# Roleplay sites?



## Nylak (Jul 8, 2008)

I profusely apologize if I've posted this in the wrong forum; still a bit of a n00b around these parts. I figured I'd get the best feedback amongst writers.

I'm looking for an active _play-by-post_ roleplay game (plot or otherwise based) for more advanced writers, furry-themed or not, of any maturity level. Since I trust the tastes of other furries, I figured this would be a good place to start looking. X3 Emphasis on board base, though; I'm no good at chat-style roleplay (lack of interest, I suppose; I thrive on detail).

It seems like all of my best friends are out of town for awhile, so I'm feeling a bit lonely and am looking for something to do between commissions. *weary sigh.* >_>

Thanks in advance, guys! Any links you can drop me would be greatly appreciated.

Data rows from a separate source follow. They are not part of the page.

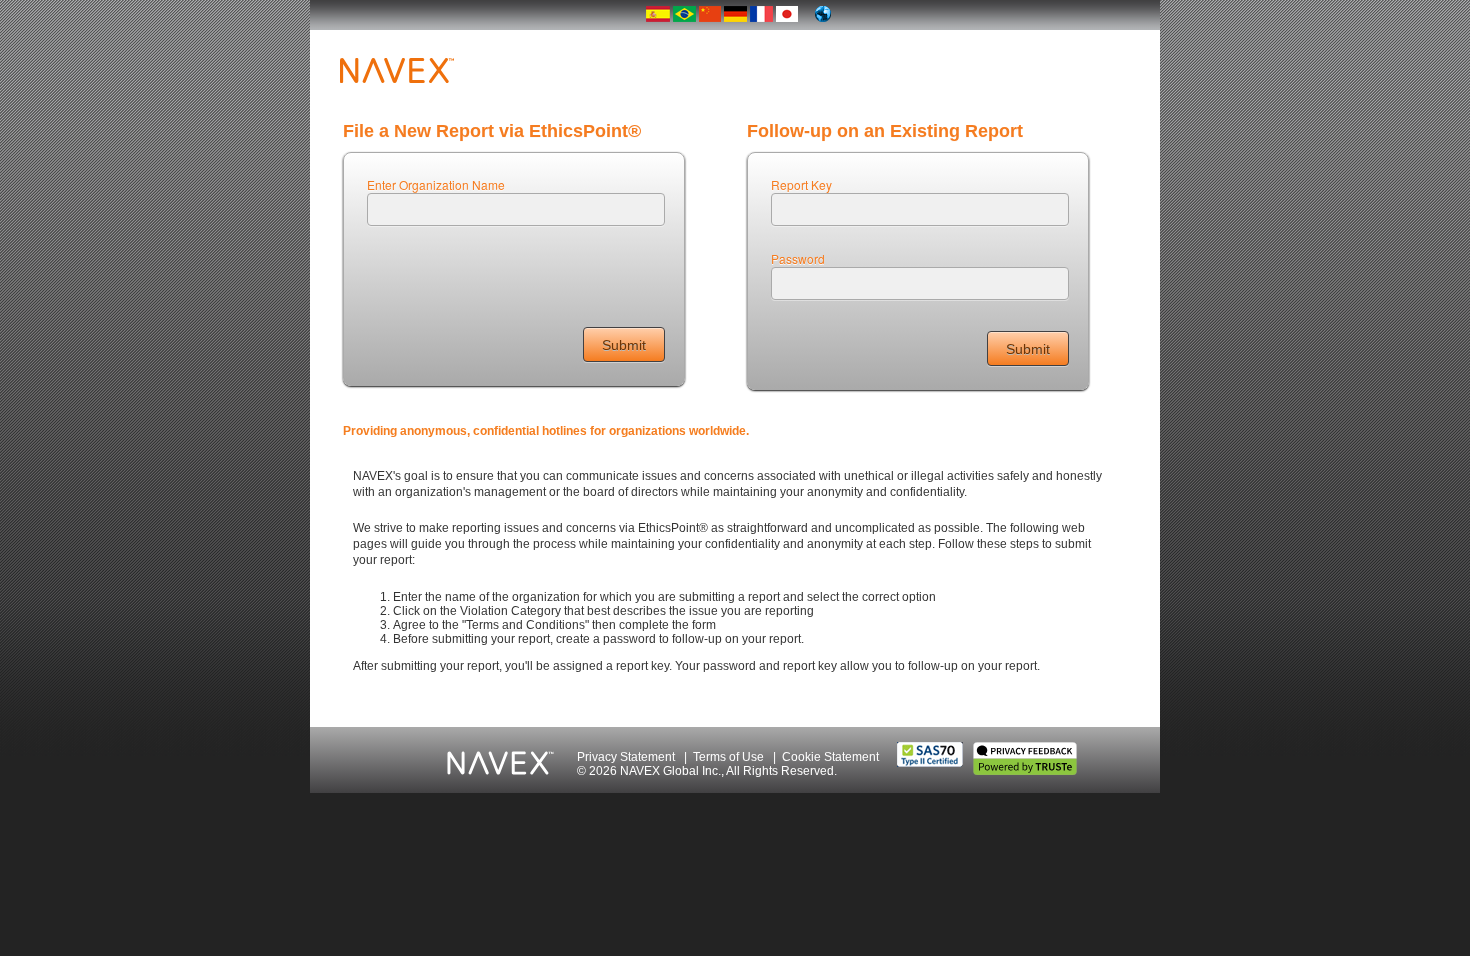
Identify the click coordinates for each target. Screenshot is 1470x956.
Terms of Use (728, 757)
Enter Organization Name (436, 184)
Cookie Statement (830, 757)
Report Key (801, 184)
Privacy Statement (626, 757)
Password (798, 258)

...Oh, a side note; if any of y'all are into one-on-one or are involved in small groups of RPers, I'm just about desperate enough to try that, too.  Sides, I can always use more roleplaying friends.  X3  Drop me a note if you're interested.


----------



## Adelio Altomar (Jul 8, 2008)

1.) Love your avatar. Kawaii touch with the small reading glasses. And the earrings look good, love 'em.
2.) I think this belongs in *Three Frags Left*, but if you take into consideration that I don't RP as regularly as the average fur (that is to say 'never'), I don't know.


----------



## Roose Hurro (Jul 8, 2008)

This site should have what you need, though I do play on a few others I can dig up, if this one doesn't suit you.  Just read the rules, and have fun....

Oh, it may not be terribly busy, due to the summertime, but it isn't dead....


-----------------------------------------------------------------------------------------


----------



## NeoWyverdramon (Jul 8, 2008)

http://www.im-chat.com This site here is where I do most of my RPing. Not much in the way of furry, but if you do try this place out, come looking for me under the name of Landra, and I can let you know more.


----------